Pathways of Glycogen Formation in Liver and Skeletal Muscle in Fed and Fasted Rats1

Abstract

Fasted and fed rats were given 2-C14 glucose by intraperitoneal injection. The glucose was isolated from the glycogen of liver and skeletal muscle and degraded by fermentation with Leuconostoc mesenteroides to determine the C14 incorporation into each of the C positions of the hexose. In the glucose of liver glycogen, the predominant labeling was in C-2. An appreciable migration of tracer from C-2 to C-1 was observed with a lesser randomization of isotope to the other C positions of glucose. Fasting was associated with an increase in the specific activity of C-l relative to C-2. In the glucose of skeletal muscle glycogen from fasted rats, tracer was present essentially only in C-2. In the studies with fed animals, somewhat greater randomization of isotope occurred, with C-l being more heavily labeled than C-3 through C-6. These data were interpreted in terms of the known alternative routes of glucose utilization.

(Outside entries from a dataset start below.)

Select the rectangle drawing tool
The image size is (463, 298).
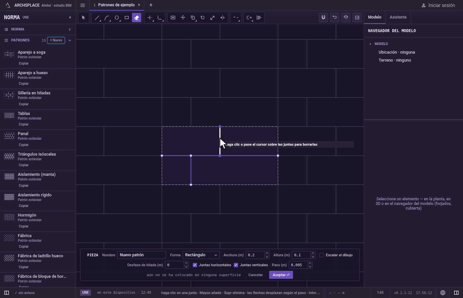127,18
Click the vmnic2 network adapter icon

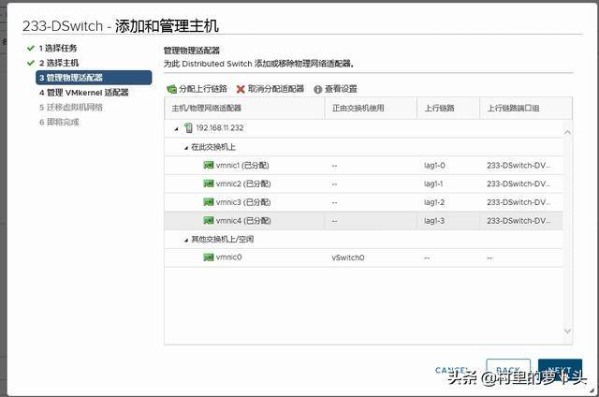click(x=208, y=184)
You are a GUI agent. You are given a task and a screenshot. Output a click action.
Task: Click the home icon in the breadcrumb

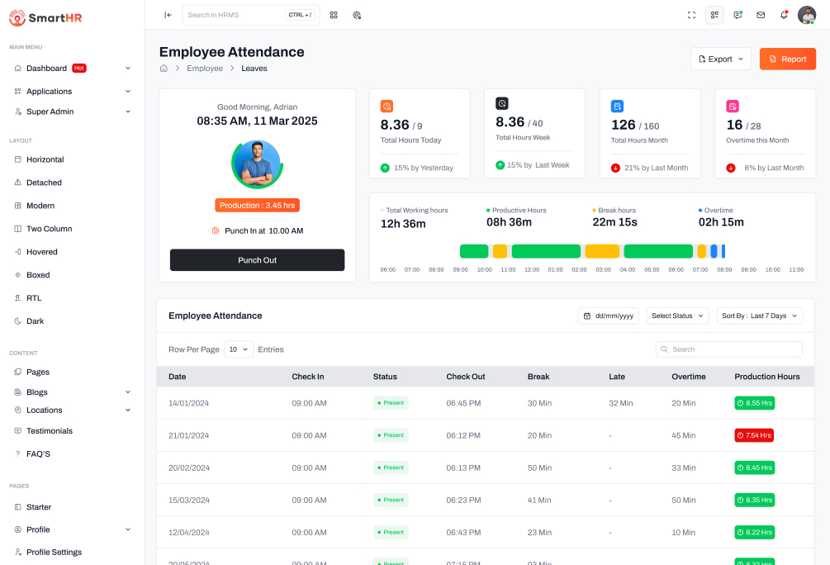164,69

It is concluded that, in liver, the pentose phosphate pathway contributes to the formation of glycogen glucose and that this is more apparent in the fasted than in the fed animal. In contrast, the glycogen of skeletal muscle appears to be derived almost entirely from glucose by direct incorporation of the intact administered 6-carbon unit, either in the fed or fasted states.